On a smaller scale, what is it that every teenager craves the most? Contrary to every adult’s opinion, it is NOT a report card filled with straight As, a loving family, friends and a seat at a premier college. (Sorry to burst your bubble, adults.) It is to discover the feeling that we are significant, that our actions have tangible consequences, that we MEAN something to the world. Ultimately, we are all searching for a meaning in life. We are searching for a definition of ourselves. Which is the wrong way to go about it all. We are not a word in a dictionary, to be defined. We are the dictionary itself, full of varying definitions. We can be any word we want to be, when we want to be. It is only a matter of self determination and unrelenting passion. We are the pauper, and we are the prince.

We alone hold the keys to our kingdom, and we are the ones who have locked it in the first place. The reason we are all lost in life is not because we lack a map, but because we lack a destination.
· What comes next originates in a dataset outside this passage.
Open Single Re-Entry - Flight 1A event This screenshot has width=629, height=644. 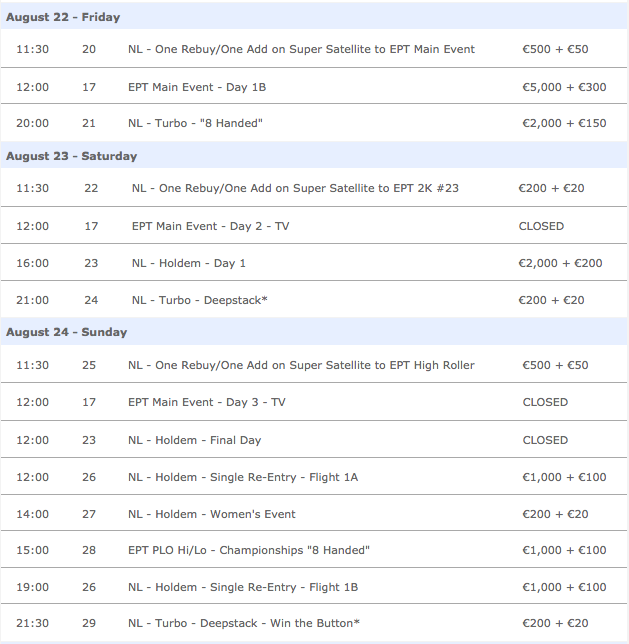click(243, 477)
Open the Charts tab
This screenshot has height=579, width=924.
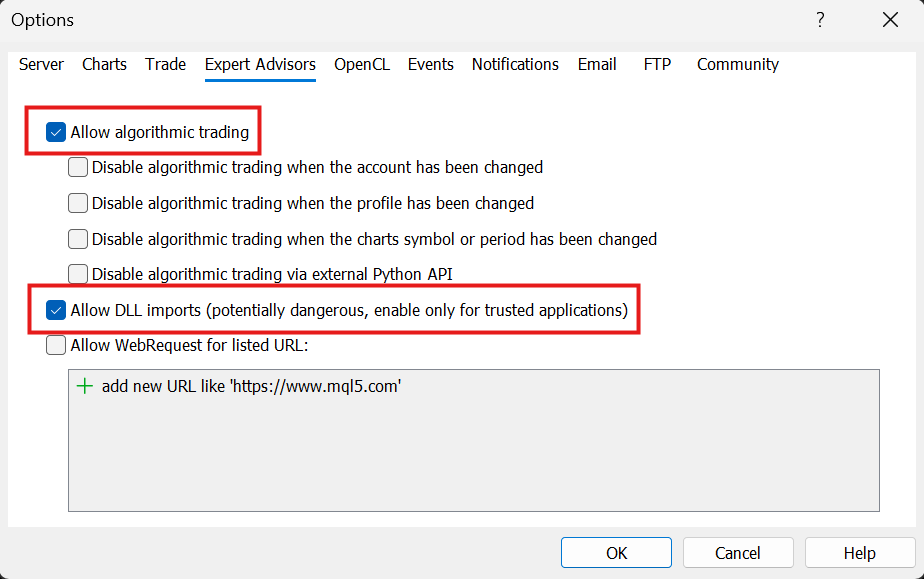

Setting the rhetoric aside, you may wonder, what is the author trying to convey here? Merely this: Humanity is the Earth’s greatest work of art, as it is dynamic and ever changing. While sometimes it is dull and despondent, at others it is vibrant and colorful and filled with a million different beautiful things, just waiting to be discovered. In short, evolution is the best thing that could have happened to the monkeys, and to the cynics saying that we would have been better off staying up in the trees, all I can say, is that greatness comes with a few sacrifices. Humanity may stumble and fall on the path to greatness, but we’ll get there.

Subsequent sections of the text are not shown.